Cette rencontre constitue un pas supplémentaire du souverain saoudien dans la promotion du dialogue entre l'islam, le christianisme et le judaïsme. Un sujet d'intérêt récent mais constant pour ce représentant d'un pays marqué par la doctrine la plus rigoriste de l'islam, le wahhabisme.

Améliorer l'image de l'islam

Le 6 novembre 2007, sa rencontre historique, à Rome, avec le pape Benoît XVI s'inscrivait déjà dans cette volonté de rapprochement. Le mois suivant à La Mecque, à l'occasion de l'Aïd el-Adha, qui marque la fin du pèlerinage, le roi avait invité, le 20 décembre, les musulmans à se rappeler «ce qui réunit les religions, les croyances et les cultures».

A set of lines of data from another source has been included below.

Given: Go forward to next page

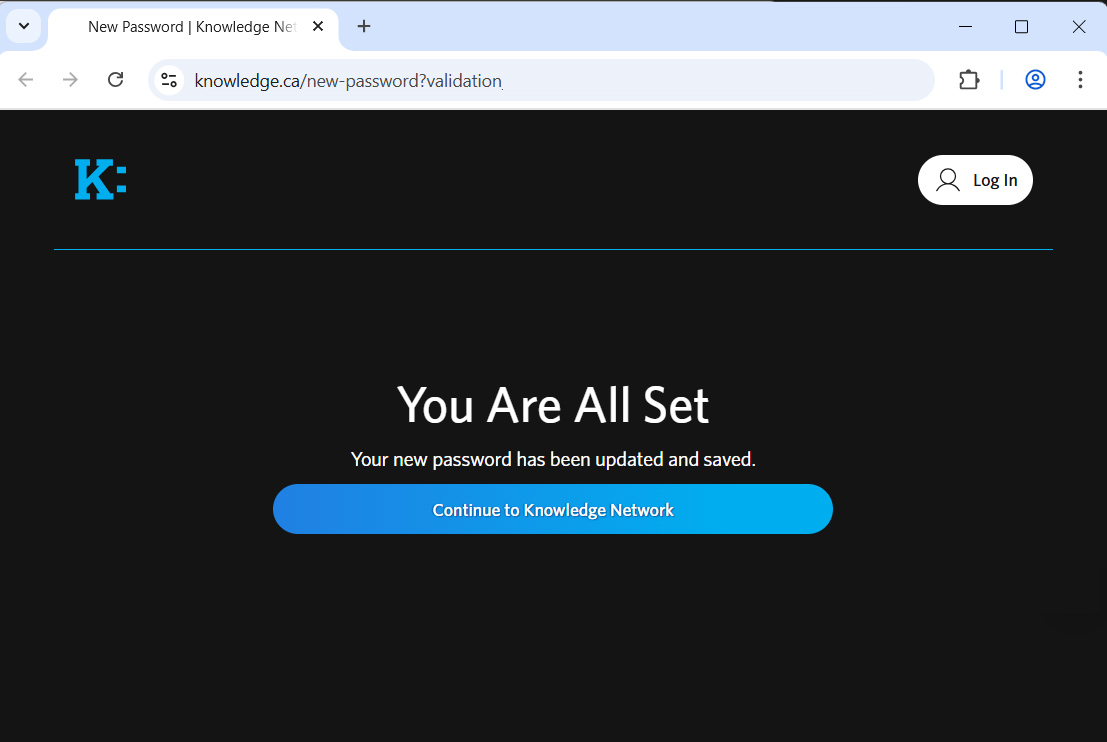Looking at the screenshot, I should point(70,80).
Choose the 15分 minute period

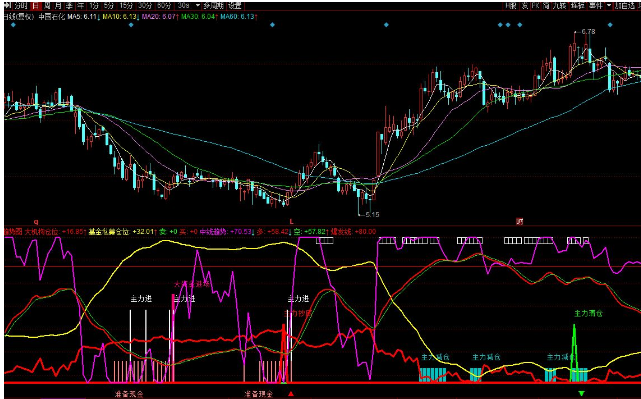(124, 6)
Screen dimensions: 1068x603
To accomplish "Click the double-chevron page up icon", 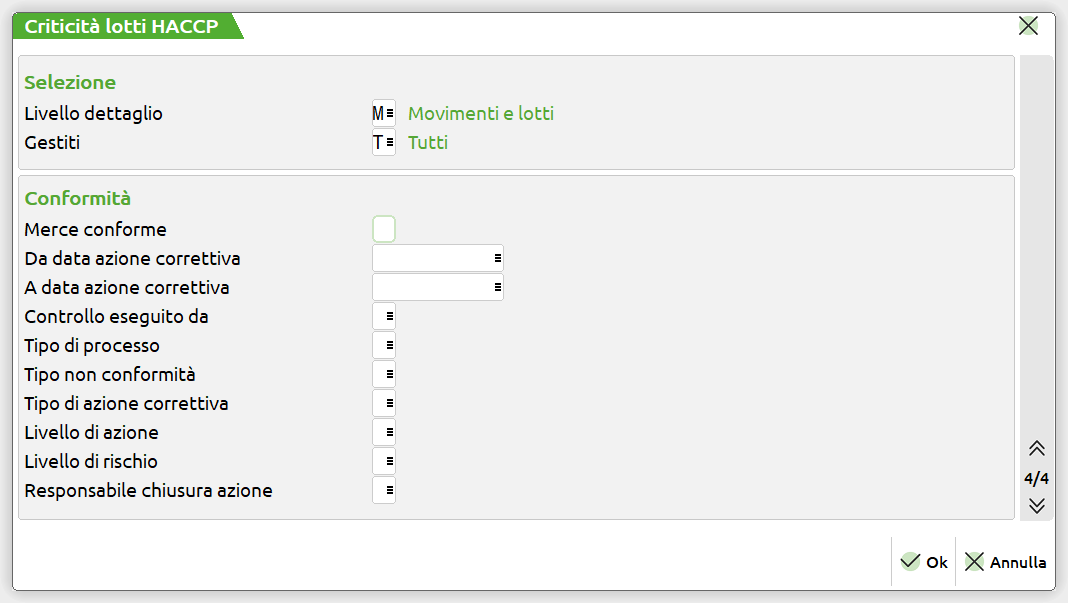I will tap(1036, 449).
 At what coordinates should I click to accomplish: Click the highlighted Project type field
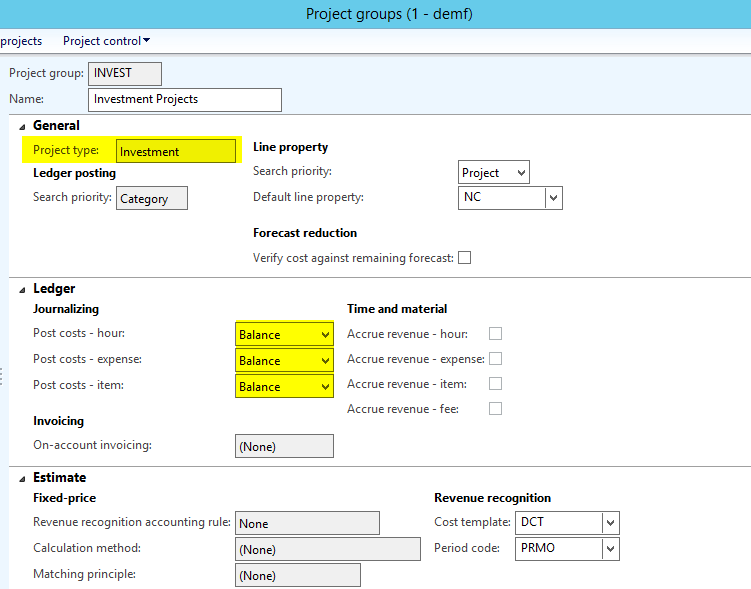[x=176, y=152]
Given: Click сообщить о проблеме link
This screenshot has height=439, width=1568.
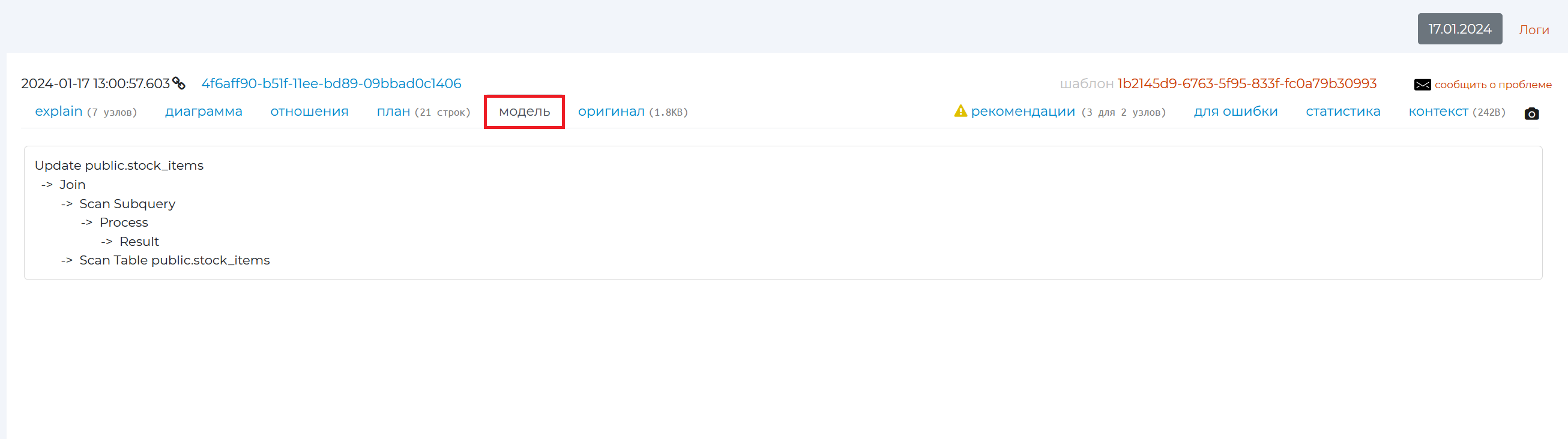Looking at the screenshot, I should click(1492, 85).
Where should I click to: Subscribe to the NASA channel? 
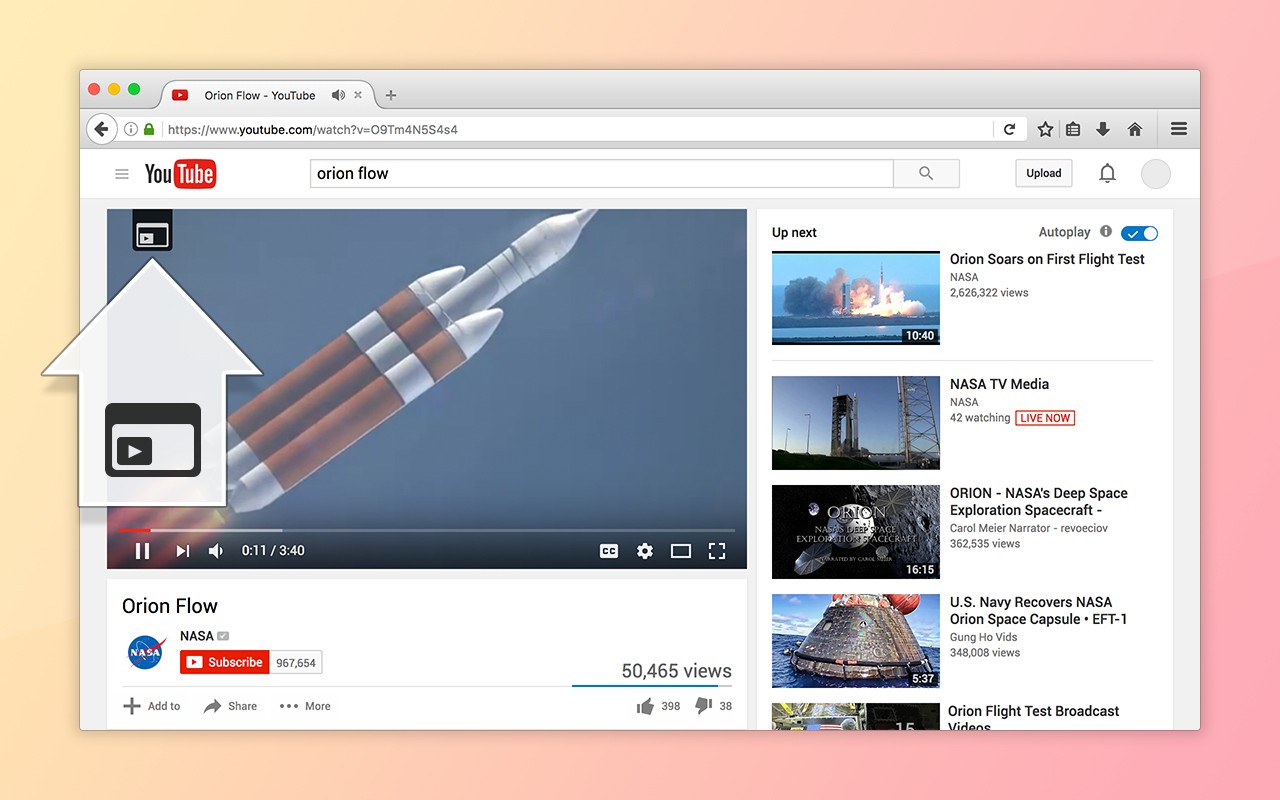tap(225, 662)
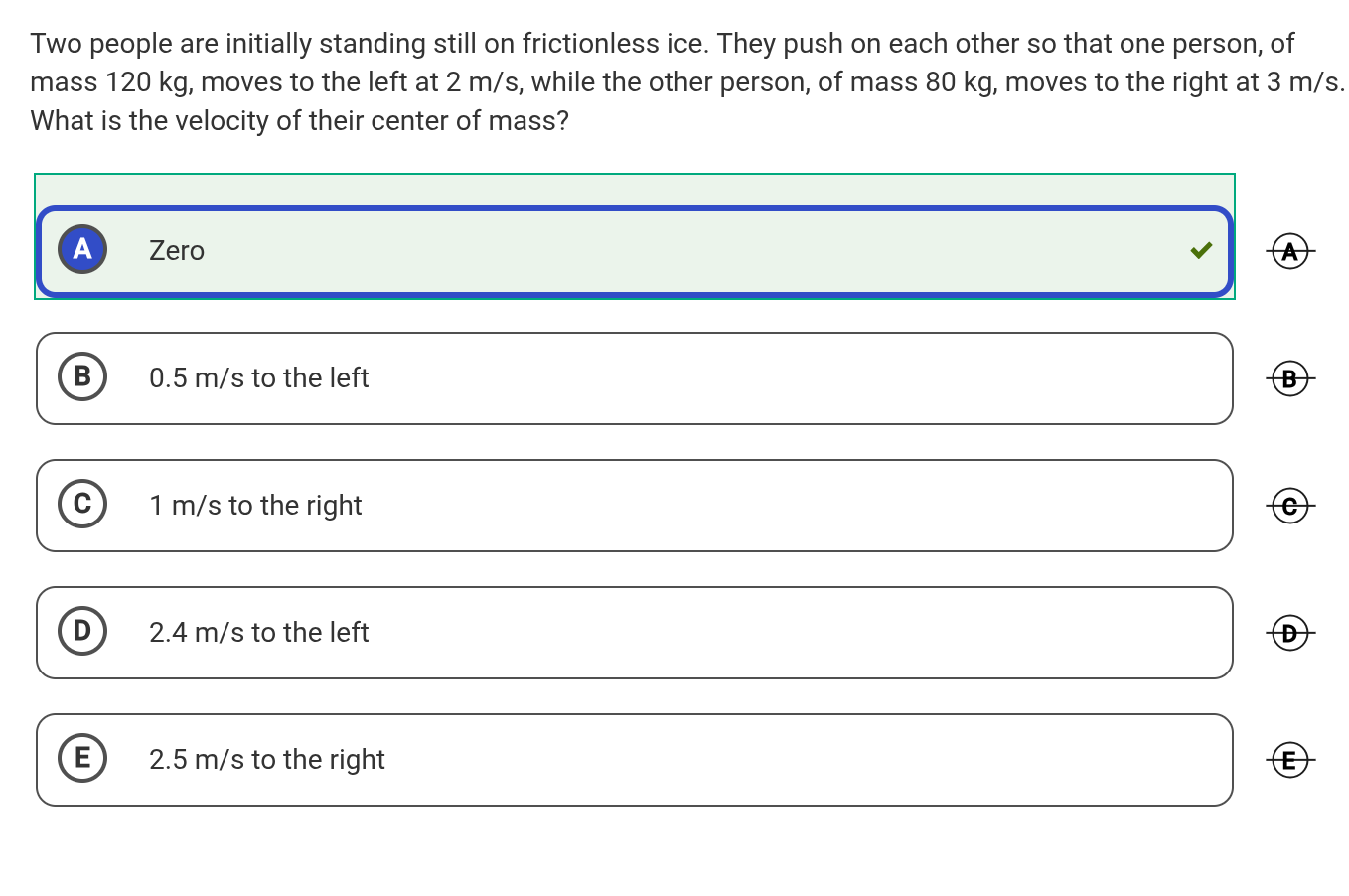Viewport: 1349px width, 896px height.
Task: Click the "Zero" answer text
Action: tap(177, 251)
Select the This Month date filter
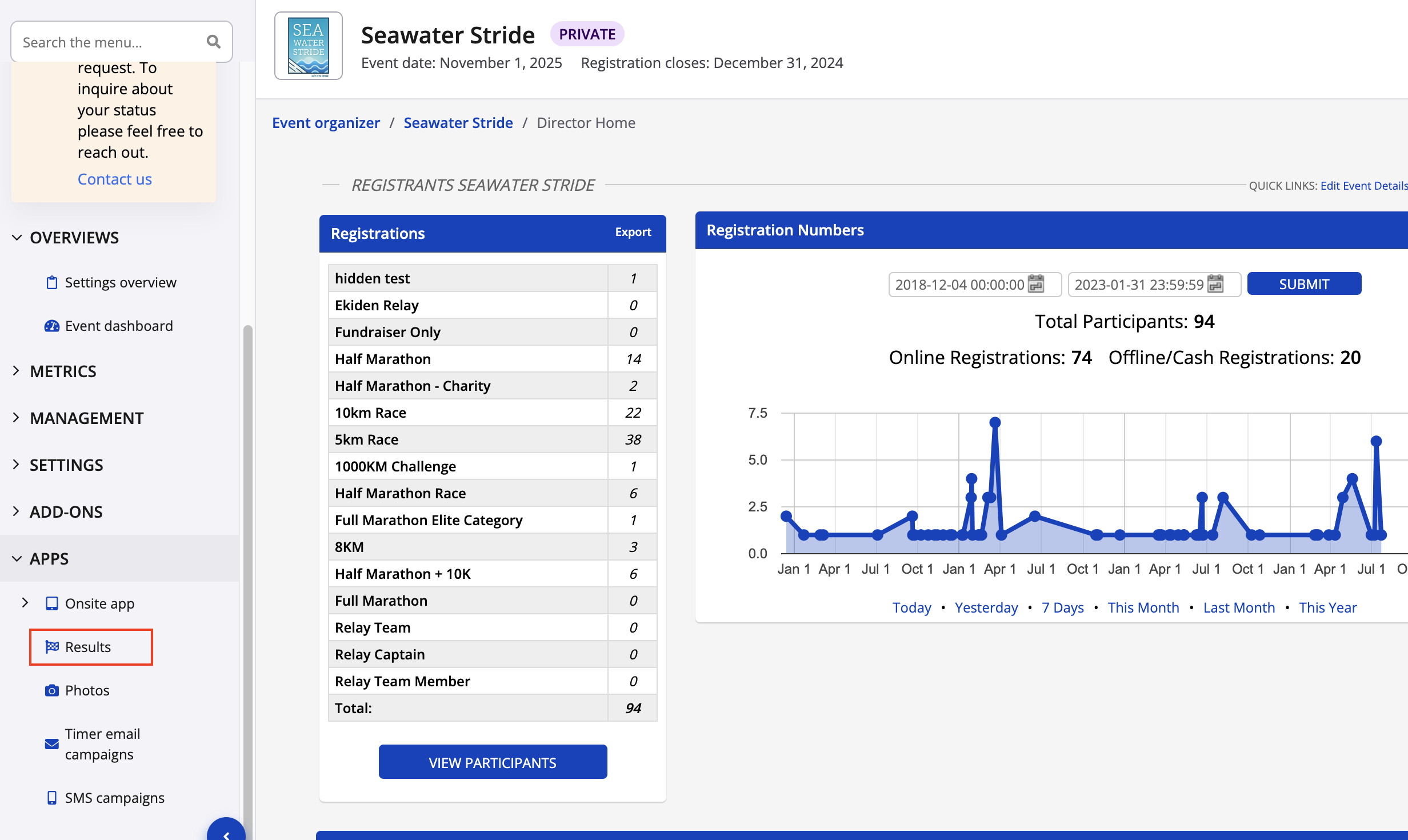This screenshot has height=840, width=1408. [x=1143, y=607]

Soucieux d'améliorer l'image de l'islam, le souverain souhaite «contrer les défis de l'enfermement, de l'ignorance et de l'étroitesse de vue, pour que le monde comprenne les préceptes de l'islam sans animosité». Organisée par la Ligue islamique mondiale (LIM), une organisation basée à La Mecque et proche du pouvoir saoudien, la rencontre de Madrid, qui devrait rassembler quelque 220 représentants des trois monothéismes, vise aussi à «promouvoir la justice et la paix, préserver la structure familiale et faire face aux fléaux du terrorisme, de l'injustice et des stupéfiants».